Technology

AI Chatbots Make People Think Alike, Research Says

Part of what makes us human is the unique way we think and solve problems. But using large language models like ChatGPT could destroy this uniqueness and lead people to think and communicate in the same way, according to a team of scientists and psychologists who have put together a new opinion paper.

“The richness of how different people write, argue and think is one of the most important resources for human understanding,” Zhivar Sourati, a computer scientist at the University of Southern California and first author of the paper, told CNET.

The AI ​​Atlas

If these distinctions are made by the same LLMs, Zhivar argues, the result is fixed discourses and thoughts for all users.

“Diversity of language, perspective, and thought isn’t just a cultural beauty; it’s functional. It’s what drives creativity, innovation, and collaborative problem-solving,” Sourati said.

The paper, published Wednesday in the journal Trends in Cognitive Sciences, examines how hundreds of millions of people around the world use a few chatbots and what that means for our personalities.

Thinking inside the box

Pew Research found that one-third of all Americans used ChatGPT last year, doubling the figure by 2023. And chatbot use is more common among young people: Two-thirds say they use chatbots, and almost a third use them every day.

Businesses are also getting into all the artificial intelligence. Stanford found that 78% of organizations reported using AI by 2024, up from 55% by 2023.

So we use AI a lot. But the danger is that we can lose diversity in the ways we think.
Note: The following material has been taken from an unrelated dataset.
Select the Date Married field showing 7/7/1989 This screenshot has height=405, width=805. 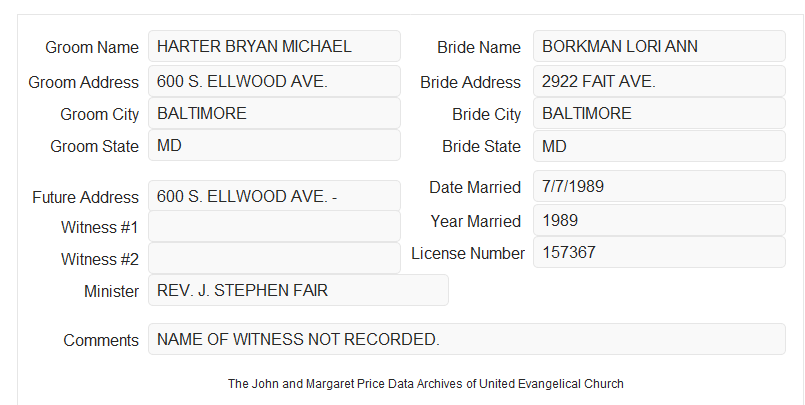click(659, 186)
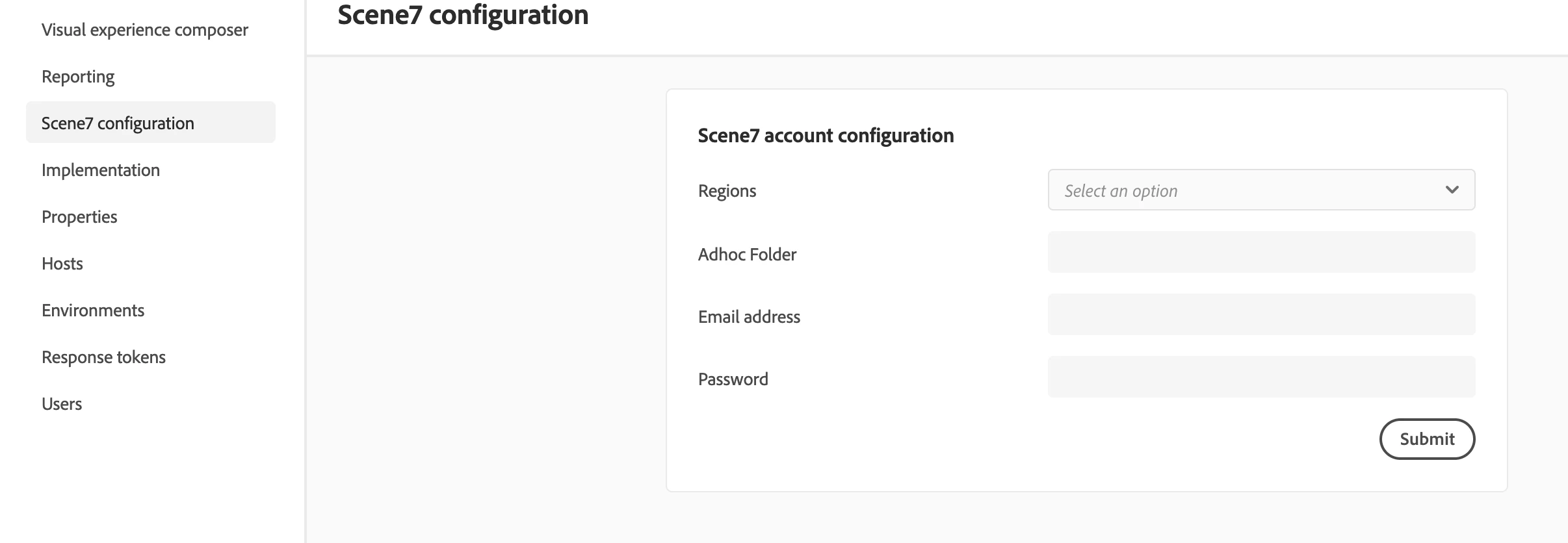Click the chevron arrow in Regions dropdown
The height and width of the screenshot is (543, 1568).
click(1452, 190)
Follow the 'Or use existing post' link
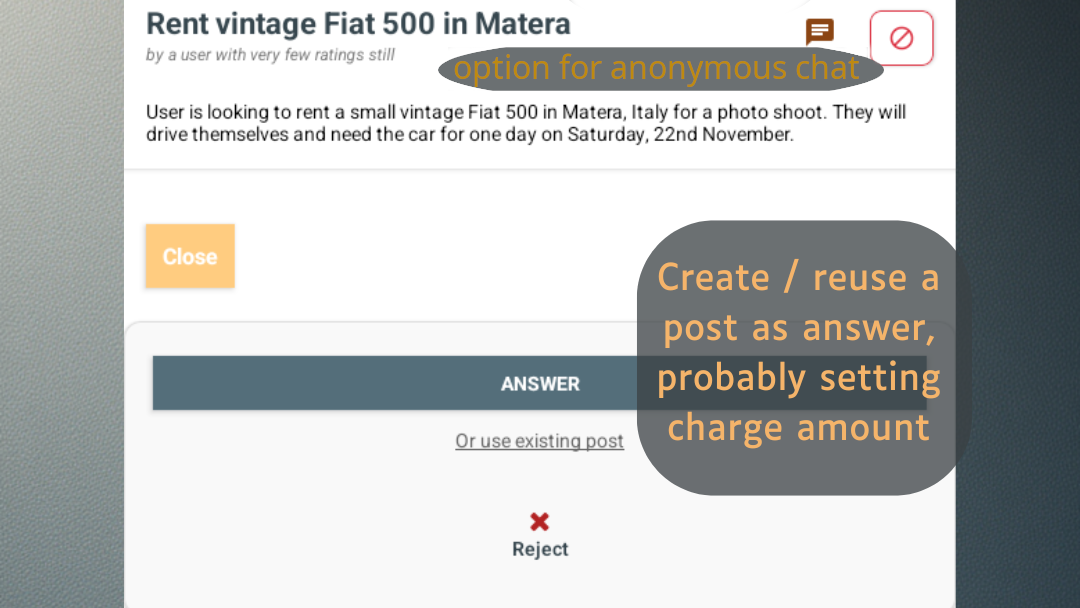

The team points out that the writing produced by the LLM is slightly different than what people come up with on their own.

Sourati and the paper’s authors argue that LLMs pose a new threat to diversity thinking.

“Previous technologies have shaped understanding: the Internet has accelerated the spread of dominant cultural practices, GPS has eliminated spatial thinking. But those tools primarily facilitate preservation and retrieval,” said Sourati. “LLMs generate thinking and expression on their own, on your behalf.”

LLMs can give users “a finished way of thinking about something,” Sourati said. “And when a few similar systems do that to hundreds of millions of people at the same time, the homogenizing power is unmatched by anything previous technology has produced.”

According to the authors of this paper, part of the reason that LLMs may push the assumption is that the data is used to train them. Sourati says LLMs are trained to focus on statistical principles in their training data, which can over-represent dominant languages ​​and ideas, leading to results that are skewed to a small slice of human experience.

Why diversity thinking is important

There is a good reason why the authors caution against this practice. Homogeneous thinking reduces pluralism, the idea that many ideas are good for society as a whole.

“This importance of diversity is based on the long-standing principle that sound judgment requires exposure to diverse perspectives,” the authors wrote in the paper. “Unchecked, this homogenization risks undermining the attitudes that drive collective intelligence and adaptability.”

So we use different ways of thinking to find more solutions to the problem. If we lose the ability to think and communicate differently, it can affect how we adapt to new situations.

“The concern is not just that LLMs shape the way people write or speak, but that they redefine what is important as honest speech, positive opinion, or good thinking,” Sourati said in the announcement.

The authors also say that this trend affects even people who do not use chatbots.

“If a lot of people around me think and talk a certain way, and I do things differently, I can feel pressure to conform to them, because it seems to be a reliable or socially acceptable way to express my views,” said Sourati.

Owen Muir, an interventional psychiatrist, agrees with the paper’s views, saying that “a ‘common language’ is embedded in human communication, even when machines are not in the room.”